_Exercise brief_
What lines below mention the word "hamburger"? Copy each one.

_Data excerpts_
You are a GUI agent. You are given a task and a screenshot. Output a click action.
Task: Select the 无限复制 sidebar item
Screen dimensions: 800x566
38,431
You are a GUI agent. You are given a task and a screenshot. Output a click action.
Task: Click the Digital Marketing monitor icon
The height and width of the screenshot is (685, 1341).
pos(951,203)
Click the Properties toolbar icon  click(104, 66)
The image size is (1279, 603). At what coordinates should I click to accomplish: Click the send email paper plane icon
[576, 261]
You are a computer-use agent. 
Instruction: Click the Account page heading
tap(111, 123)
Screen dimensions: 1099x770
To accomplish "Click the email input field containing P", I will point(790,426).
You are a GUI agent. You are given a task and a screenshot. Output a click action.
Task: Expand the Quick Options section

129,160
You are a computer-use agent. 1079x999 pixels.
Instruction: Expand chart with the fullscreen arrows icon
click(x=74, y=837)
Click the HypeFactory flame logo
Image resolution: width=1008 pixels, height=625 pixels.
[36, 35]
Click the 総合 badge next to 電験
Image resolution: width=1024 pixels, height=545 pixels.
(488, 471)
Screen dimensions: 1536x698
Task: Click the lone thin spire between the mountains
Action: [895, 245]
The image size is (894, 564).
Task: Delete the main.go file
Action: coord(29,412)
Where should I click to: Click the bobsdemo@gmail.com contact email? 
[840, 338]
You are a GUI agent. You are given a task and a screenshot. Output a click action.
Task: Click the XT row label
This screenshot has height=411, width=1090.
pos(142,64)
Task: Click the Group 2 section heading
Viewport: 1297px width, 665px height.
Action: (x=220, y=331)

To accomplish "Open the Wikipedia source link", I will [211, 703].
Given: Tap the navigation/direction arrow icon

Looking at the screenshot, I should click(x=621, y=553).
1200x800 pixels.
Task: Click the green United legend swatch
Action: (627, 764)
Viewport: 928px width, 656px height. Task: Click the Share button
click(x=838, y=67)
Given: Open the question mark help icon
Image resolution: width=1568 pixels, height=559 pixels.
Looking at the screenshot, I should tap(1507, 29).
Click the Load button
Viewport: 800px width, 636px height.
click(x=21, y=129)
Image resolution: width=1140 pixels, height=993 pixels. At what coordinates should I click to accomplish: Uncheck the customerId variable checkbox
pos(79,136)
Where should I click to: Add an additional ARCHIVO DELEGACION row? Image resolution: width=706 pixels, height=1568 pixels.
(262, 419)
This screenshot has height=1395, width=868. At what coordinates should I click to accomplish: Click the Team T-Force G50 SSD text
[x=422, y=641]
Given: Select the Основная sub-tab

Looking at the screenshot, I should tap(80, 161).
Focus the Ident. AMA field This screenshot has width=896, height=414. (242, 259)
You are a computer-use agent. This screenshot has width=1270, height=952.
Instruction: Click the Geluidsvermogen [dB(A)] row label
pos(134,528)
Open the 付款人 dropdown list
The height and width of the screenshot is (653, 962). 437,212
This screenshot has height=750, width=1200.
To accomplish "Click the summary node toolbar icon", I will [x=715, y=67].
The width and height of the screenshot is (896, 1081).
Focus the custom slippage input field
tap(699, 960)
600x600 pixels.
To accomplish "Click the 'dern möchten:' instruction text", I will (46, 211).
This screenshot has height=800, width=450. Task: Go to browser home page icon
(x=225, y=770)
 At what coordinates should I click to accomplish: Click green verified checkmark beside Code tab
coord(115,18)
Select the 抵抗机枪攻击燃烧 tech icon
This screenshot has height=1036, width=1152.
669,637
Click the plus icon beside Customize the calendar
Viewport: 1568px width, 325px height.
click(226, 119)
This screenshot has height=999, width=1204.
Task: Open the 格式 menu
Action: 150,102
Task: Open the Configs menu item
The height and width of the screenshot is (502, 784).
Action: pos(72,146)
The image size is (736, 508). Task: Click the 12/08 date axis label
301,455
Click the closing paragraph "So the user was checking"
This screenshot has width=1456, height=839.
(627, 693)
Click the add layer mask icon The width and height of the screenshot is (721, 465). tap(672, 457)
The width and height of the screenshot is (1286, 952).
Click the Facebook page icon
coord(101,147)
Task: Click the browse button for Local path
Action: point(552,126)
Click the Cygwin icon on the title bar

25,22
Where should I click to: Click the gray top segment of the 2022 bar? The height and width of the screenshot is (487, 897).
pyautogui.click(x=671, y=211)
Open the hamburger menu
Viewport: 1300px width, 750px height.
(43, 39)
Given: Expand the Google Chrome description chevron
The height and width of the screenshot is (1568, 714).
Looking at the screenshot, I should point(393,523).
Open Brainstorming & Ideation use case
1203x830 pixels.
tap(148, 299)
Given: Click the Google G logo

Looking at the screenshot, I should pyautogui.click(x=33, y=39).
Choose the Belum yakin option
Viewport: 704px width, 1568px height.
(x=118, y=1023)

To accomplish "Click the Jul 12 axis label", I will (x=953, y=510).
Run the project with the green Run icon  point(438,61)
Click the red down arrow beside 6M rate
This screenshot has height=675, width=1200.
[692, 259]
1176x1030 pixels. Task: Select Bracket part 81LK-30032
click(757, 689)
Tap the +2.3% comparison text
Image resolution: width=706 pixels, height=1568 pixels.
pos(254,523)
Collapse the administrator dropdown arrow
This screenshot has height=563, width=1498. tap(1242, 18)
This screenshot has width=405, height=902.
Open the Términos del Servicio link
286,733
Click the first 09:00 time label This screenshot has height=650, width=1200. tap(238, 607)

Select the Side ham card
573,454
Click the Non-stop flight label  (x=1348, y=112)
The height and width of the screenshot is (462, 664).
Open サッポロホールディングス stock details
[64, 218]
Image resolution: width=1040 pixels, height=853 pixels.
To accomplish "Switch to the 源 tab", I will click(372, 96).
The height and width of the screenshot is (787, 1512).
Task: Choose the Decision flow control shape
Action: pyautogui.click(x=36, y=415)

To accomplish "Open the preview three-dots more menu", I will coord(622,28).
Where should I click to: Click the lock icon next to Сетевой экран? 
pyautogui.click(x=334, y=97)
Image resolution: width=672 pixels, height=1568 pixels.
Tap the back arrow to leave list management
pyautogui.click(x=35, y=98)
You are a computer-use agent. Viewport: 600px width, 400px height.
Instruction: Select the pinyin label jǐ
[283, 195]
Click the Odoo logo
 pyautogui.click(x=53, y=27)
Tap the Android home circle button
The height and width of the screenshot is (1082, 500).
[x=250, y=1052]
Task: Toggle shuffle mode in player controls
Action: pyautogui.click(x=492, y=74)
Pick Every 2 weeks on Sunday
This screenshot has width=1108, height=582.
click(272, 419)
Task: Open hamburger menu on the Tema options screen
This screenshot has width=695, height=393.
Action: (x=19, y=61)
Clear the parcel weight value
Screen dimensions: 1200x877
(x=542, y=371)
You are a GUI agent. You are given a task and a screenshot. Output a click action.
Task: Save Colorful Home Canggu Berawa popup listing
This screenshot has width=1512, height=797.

_Solved exercise_
Open the hamburger menu
Task: Open hamburger menu on the Tema options screen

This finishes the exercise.